Glad to hear Bookworm works well on ARM laptops. If I ever get one in the future, and Bookworm is still around, it's something to think about.

By SeasonKing on Monday, March 3, 2025 - 21:45

It's nice to here that traditional apps can work on ARM laptops even with emulation and screen reader. I think as Bookworm is a relatively static app, as in read the contents of a file, display them in an accessible format, I think the emulation layer doesn't do that much of a heavy workload in this case.
Bookworm is just a nice reading tool, if you are in to reading non-technical PDFs and Epubs. I don't think it renders tables nicely yet. And, I am still hopeful about bookshare integration.

By emassey on Saturday, March 8, 2025 - 21:45

What screen readers did you test the Brailliant BI 40 X with? Freedom Scientific's website says that JAWS on ARM64 only supports Focus displays, so I'm curious if it works with JAWS. I would expect NVDA and Narrator to work as well, but if they don't that would be good to know.
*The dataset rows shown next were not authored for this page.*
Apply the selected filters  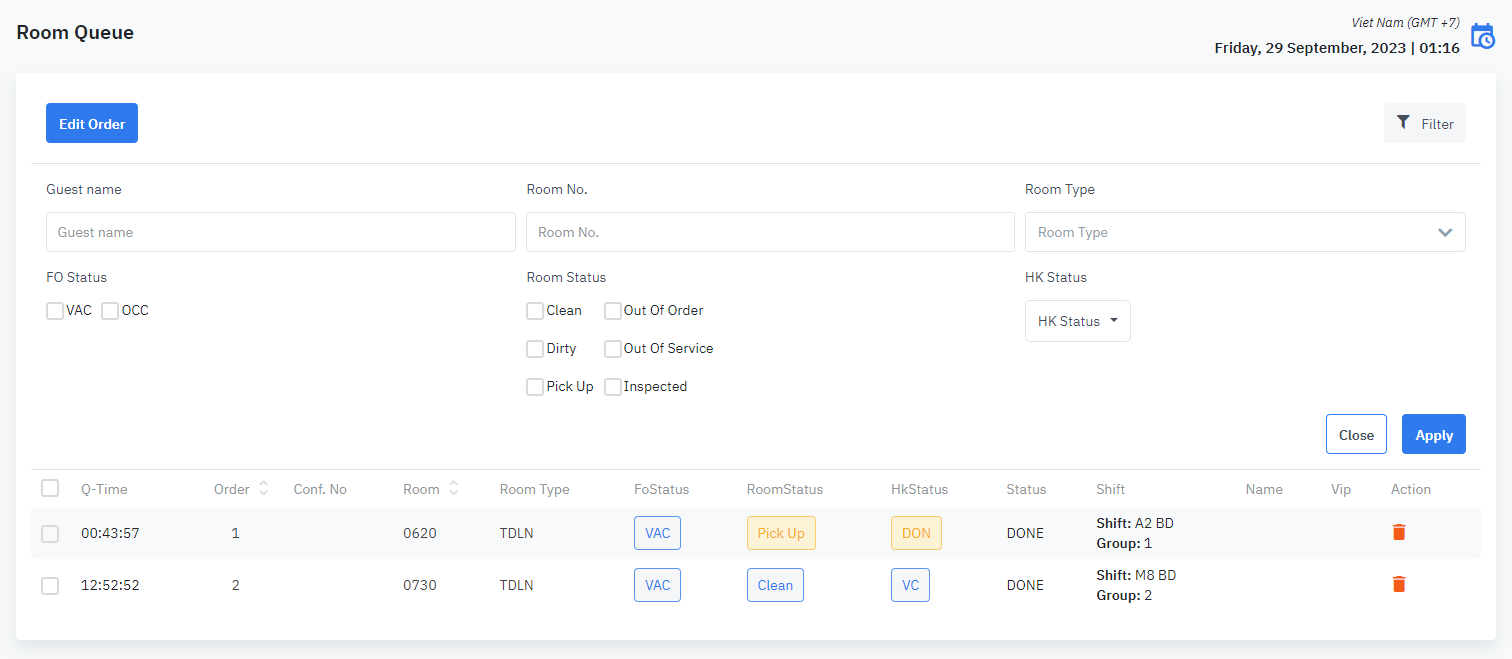(x=1433, y=434)

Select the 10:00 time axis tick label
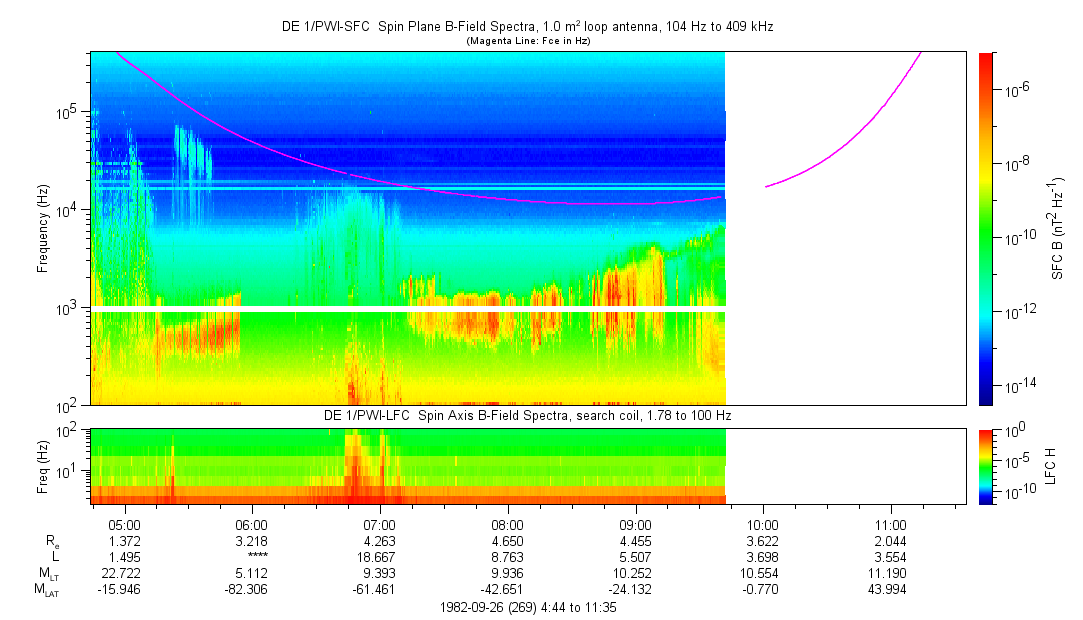[x=764, y=524]
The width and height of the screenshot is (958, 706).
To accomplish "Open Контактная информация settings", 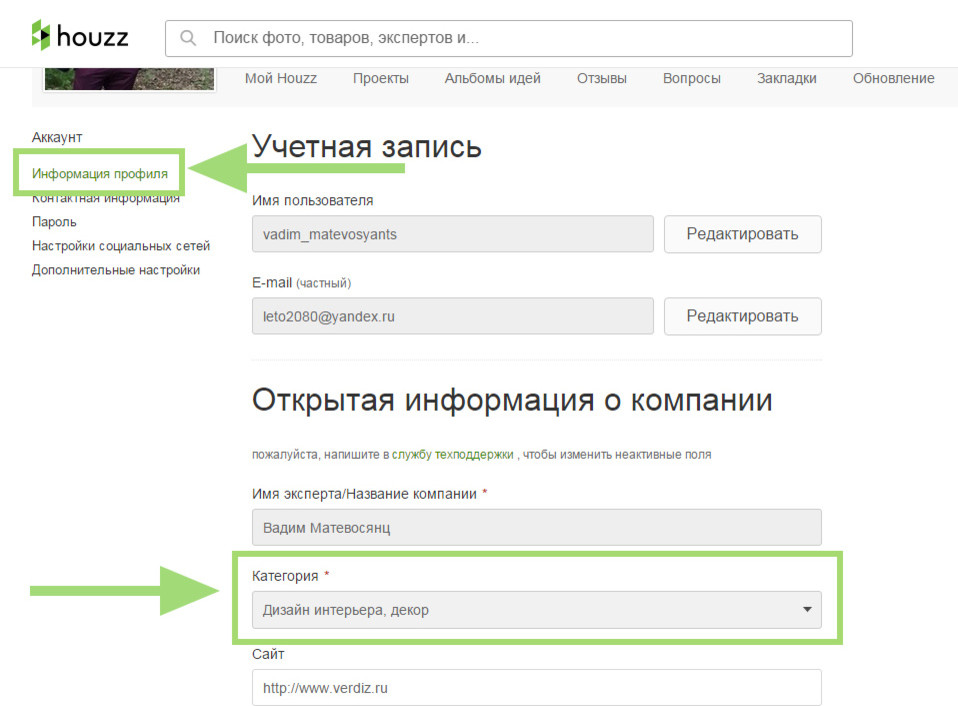I will tap(105, 198).
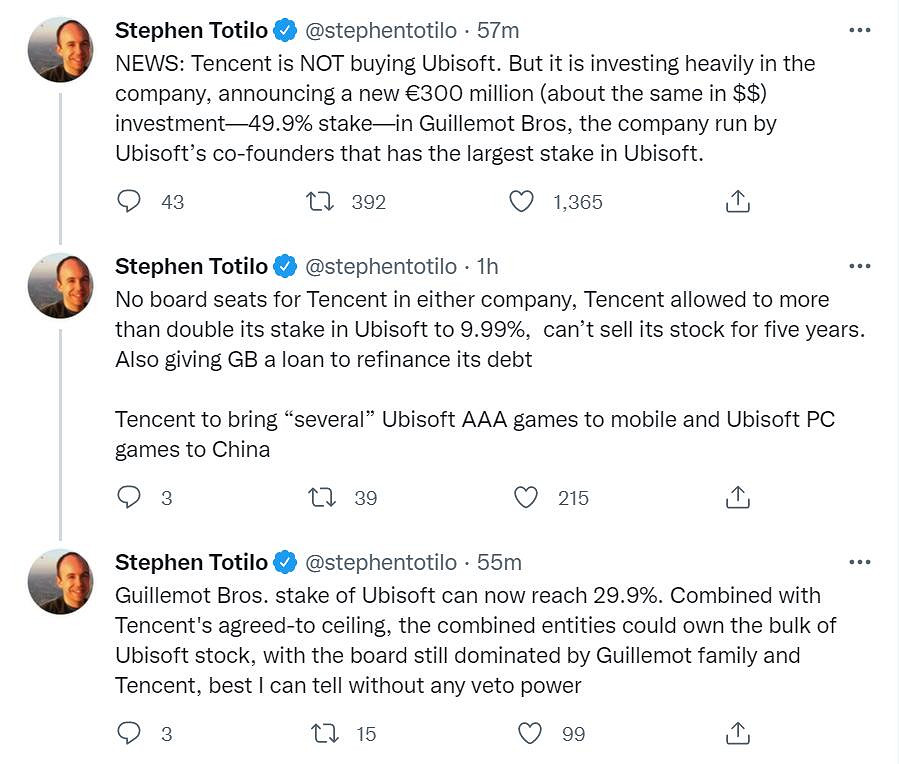Screen dimensions: 899x764
Task: Like the tweet with 1,365 likes
Action: (521, 201)
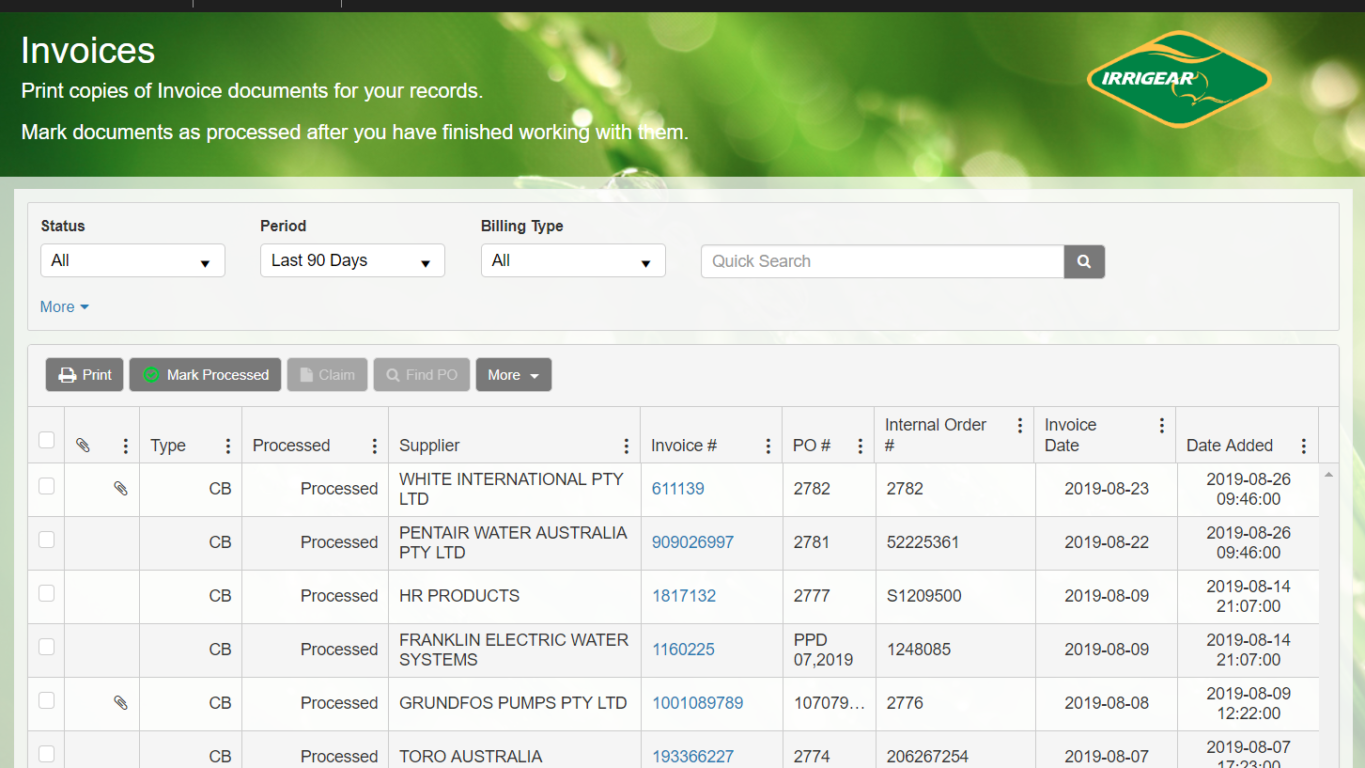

Also, does OpenBook work? I think its still a 32-bit X86 program even on 64-bit Windows, so does it run well under emulation, and can you use the Pearl camera to scan documents? I'm thinking of asking for a MacBook Pro from my state's Vocational Rehabilitation agency and running Windows in UTM or Parallels, but the compatibility should be the same as a Snapdragon laptop since they're both ARM64.

By Jessica Tegner on Wednesday, March 19, 2025 - 21:45

I've been using it for work for the last 6+ months (software engineer) and everything runs great.
Battery life around 20 hours, unless I run a million docker containers.
Honestly no complains here, everything is compiled for Windows ARM, and if it's not, the emulation is so great I don't notice.
9/10

By Brian on Wednesday, March 19, 2025 - 21:45

Thanks for the feedback on the battery life. I can't wait to see how these do with mainstream gaming. 😎🎮

By Voracious P. Brain on Wednesday, March 19, 2025 - 21:45

this is the confirmation I've been waiting for. Just waiting for it to go on sale again for 20% off. It was like that over Christmas and quite a while afterwards. I always set my screen brightness to 0%, which helps quite a bit as well. I keep a mini desktop for things like my scanner. Hardware compatibility concerns are the main issue with the switch.

By TheBlindGuy07 on Wednesday, March 19, 2025 - 21:45

I am very happy that battery life is not a mac luxury anymore, especially for blind users.
Is anyone able to tell if windows server exists at all or can somehow work on arm?

By Maldalain on Wednesday, March 19, 2025 - 21:45

Thanks for this. I will get one when I see it on sale, there is also an Intel-based variant which absolutely eliminates any fear of compatibility. Unfortunately it is only available to businesses and it is much more expensive.